Reports of the impending move by the American president triggered statements of support for the climate accord from scores of world leaders. At a meeting of the G7 in Sicily last week, only Trump refused to reaffirm their nations' continuing support for the Paris deal, which was signed by nearly 200 countries.
"A U.S. withdrawal from Paris will be a disappointment to the climate community, but it may also embolden other countries to fill the void left by the U.S. and take on a greater leadership role," said Glen Peters, a Norwegian scientist who tracks global carbon emissions. "The declines in U.S. emissions in the last decade have largely happened without strong climate policies, and a withdrawal from the Paris Agreement may have minimal effect on U.S. emissions but give a hit to international morale."
Trump, a Republican who has claimed global warming is a hoax, has moved quickly since taking office to delay or block restrictions on burning of fossil fuels enacted by his predecessor that he claims are holding back economic growth. The president has pledged to reverse decades of decline in coal mining, which now accounts for fewer than 75,000 U.S. jobs.
Before the president's announcement, former President Obama released a statement criticizing the decision to withdraw from the Paris accord which he called a "first-ever global agreement to set the world on a low-carbon course and protect the world we leave to our children."
"The nations that remain in the Paris Agreement will be the nations that reap the benefits in jobs and industries created," Obama said. "I believe the United States of America should be at the front of the pack. But even in the absence of American leadership; even as this Administration joins a small handful of nations that reject the future; I'm confident that our states, cities, and businesses will step up and do even more to lead the way, and help protect for future generations the one planet we've got."
Almost every other industrialized economy in the world is moving in the opposite direction.
On April 30, Germany established a new national record for renewable energy use with 85 percent of all electricity produced in the county coming from renewable sources. That same month, Scotland was able to produce an electricity surplus from its wind turbines, producing 136 percent of the energy needed for its 3.3 million households.
The Chinese government canceled construction of more than 100 new coal-fired power plants earlier this year, announcing plans to invest at least $360 billion in green-energy projects by 2020. It is a building boom expected to create an estimated 13 million jobs.
Though it remains the largest global carbon emitter, China also leads the world in total installed solar and wind capacity. China generates about 20 percent of its electricity from renewable sources, compared to about 13 percent in the U.S.

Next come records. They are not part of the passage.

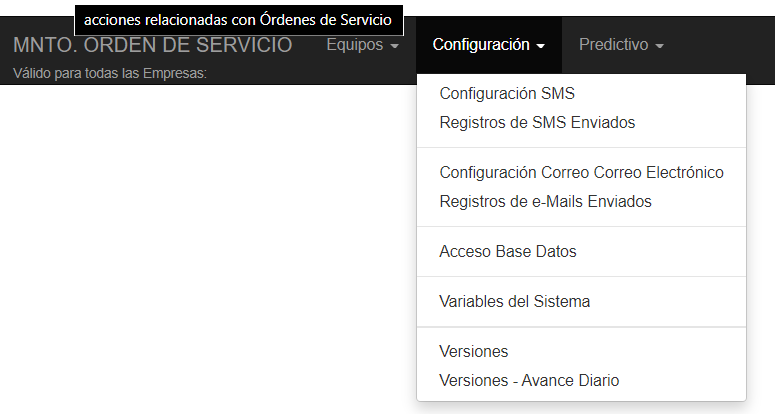Select Variables del Sistema
This screenshot has height=414, width=775.
(x=514, y=301)
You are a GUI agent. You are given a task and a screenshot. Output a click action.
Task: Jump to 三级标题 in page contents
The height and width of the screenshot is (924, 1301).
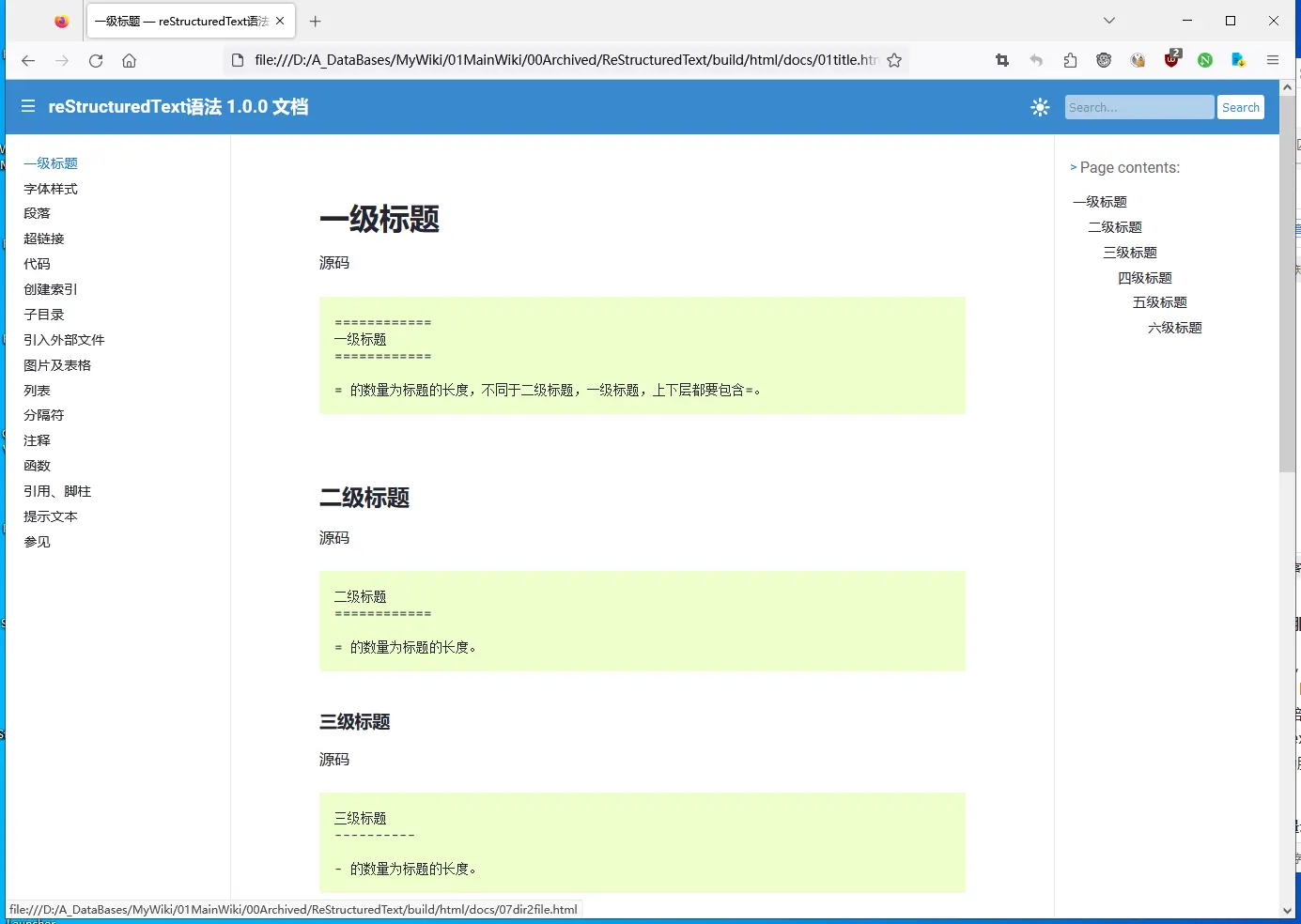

"President Trump is ceding the future to the Germans, the Chinese, the Indians, and other nations rather than having the United States continue to lead the world on clean energy solutions," said Sen. Ed Markey, D-Mass. "By creating the clean energy technologies here at home and then deploying them around the world, we can have job creation that is good for all creation."
Coal is the dirtiest of fossil fuels, accounting for more than three-quarters of carbon emissions from U.S. power plants despite generating less than 40 percent of the nation's electricity. Several of the country's largest coal companies have sought bankruptcy protection in the last year, largely due to competition from natural gas made cheaper and more abundant by hydraulic fracturing.
As American utilities have turned away from coal, the nation has seen a corresponding decline in carbon emissions. Still, the United States remains the world's second largest emitter of carbon dioxide. Scientists warn that any delay in weaning the country off fossil fuels could exacerbate the negative effects of climate change for the rest of the globe.
Carbon dioxide stays in the air for 100 years and about one-fifth of what's accumulated in the atmosphere over the last century came from the United States, more than any other country.
"The U.S. pulling out of Paris will not stop the fight against global warming, since almost all other countries are committed to it," said Stefan Rahmstorf, a German climate researcher. "But it could delay it and any delay could be detrimental, as stopping global warming before critical tipping points are crossed is a race against the clock."